Kaulii was chief in Oahu in the seventeenth century. Most of his ninety years he had faithfully devoted to killing other chiefs and the people of other islands, wherefore he knew that many would try to find his bones and break them. Just before his death he enjoined his councillors to place his skeleton in some receptacle whence it could not easily be taken. After his death his head councillor took it into the mountains and was gone for several days. When he returned he sent an invitation to every one whom his messengers could reach to share in a feast in memory of the dead chief. Free lunch was just as great an incentive in that century as it will be in the next. They came, those faithful people, afoot and in boats, and camped in thousands near the kitchen. After the games had been dutifully performed—for funerals were seasons of cheer in those times—the dinner was served to the assembly. There were boiled dogs, roots, fruits, fish, sour beer, and poi.

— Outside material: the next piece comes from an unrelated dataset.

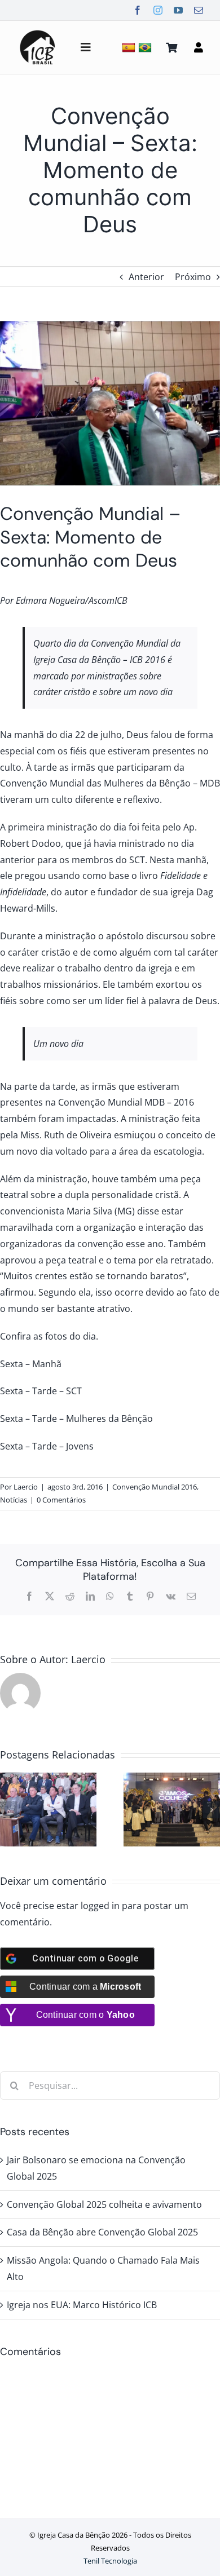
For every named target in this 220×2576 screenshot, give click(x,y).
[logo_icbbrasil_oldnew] (37, 31)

When the last calabash had been emptied and the company had taken a long breath, an elder in the party asked the councillor if he had obeyed his master’s command and buried the skeleton where it would be safe from the vendetta that pursues an enemy to the grave. The councillor made an embracing gesture above the multitude. “Here,” he cried, “are the graves of Kaulii. His bones can never be disturbed again.”

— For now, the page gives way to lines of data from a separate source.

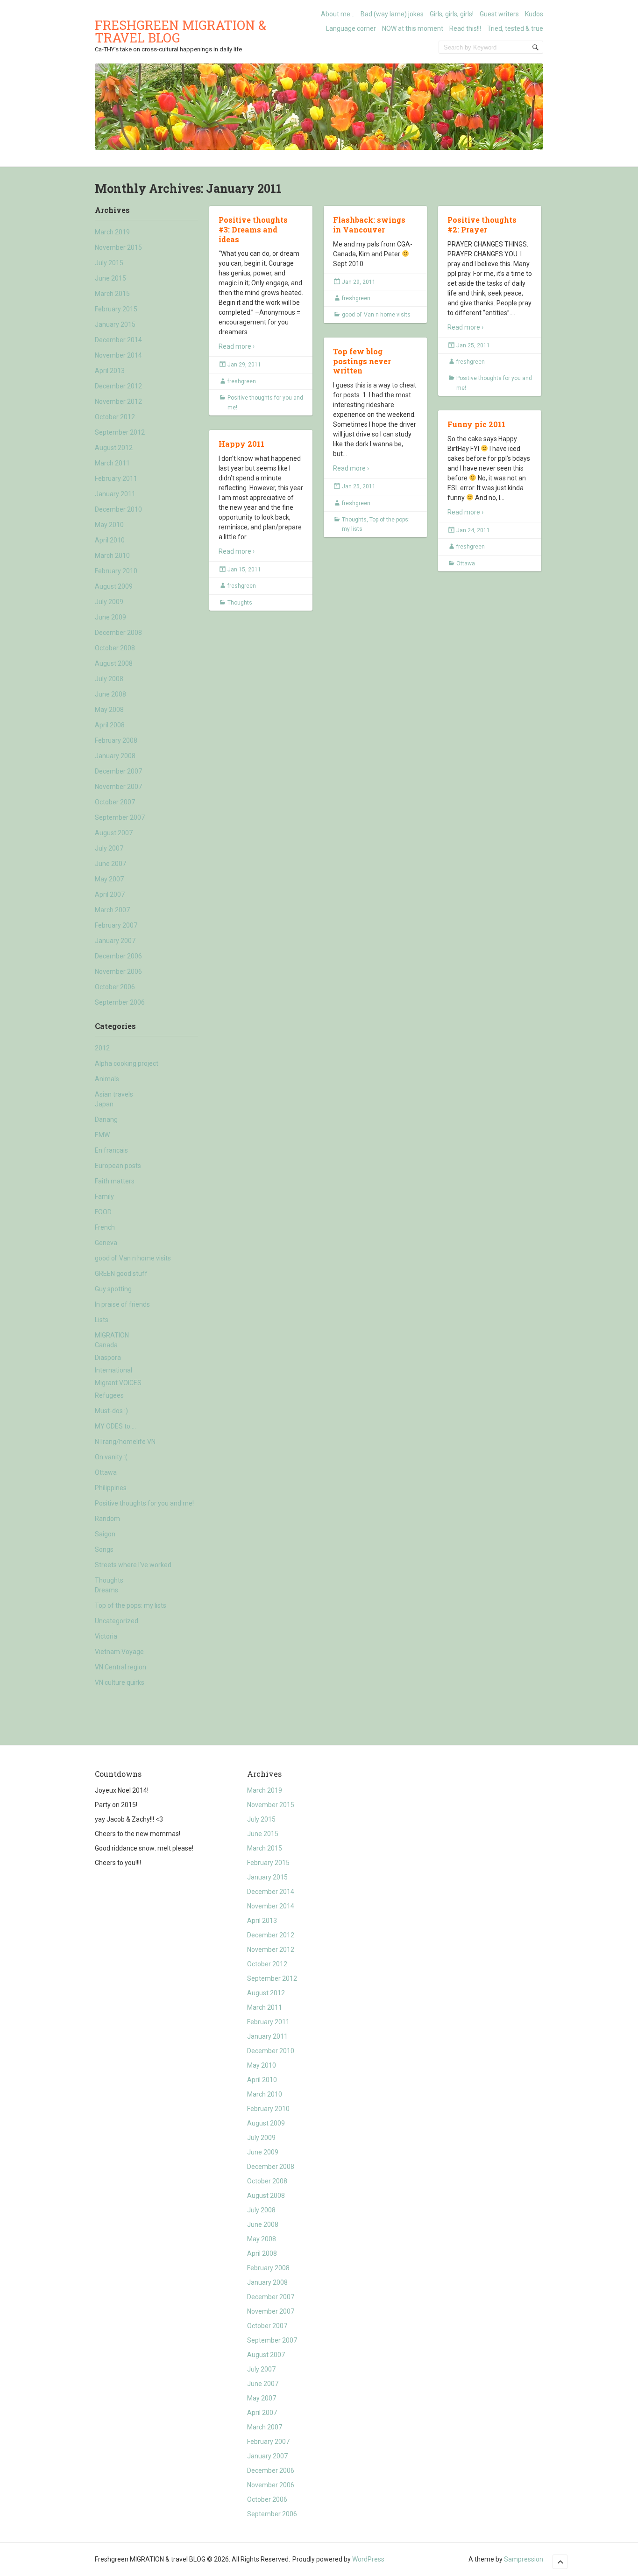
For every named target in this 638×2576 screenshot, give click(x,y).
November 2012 (118, 401)
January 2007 (115, 940)
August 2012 (114, 447)
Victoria (106, 1636)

The people looked about the grass and under their dishes, and, seeing nothing, asked to be enlightened. Then the councillor explained that he had not only cleaned the bones of his dead lord, but had dried and pounded them to a fine meal, had stirred them into the mass of poi which these warriors and statesmen had enveloped, so that every man who had shared in that feast was a grave. And they agreed that he was a faithful and sagacious servant, and passed a resolution to keep his memory a bright green for several years after he was dead. They say that was the only time they ate a man, and they did not know it then.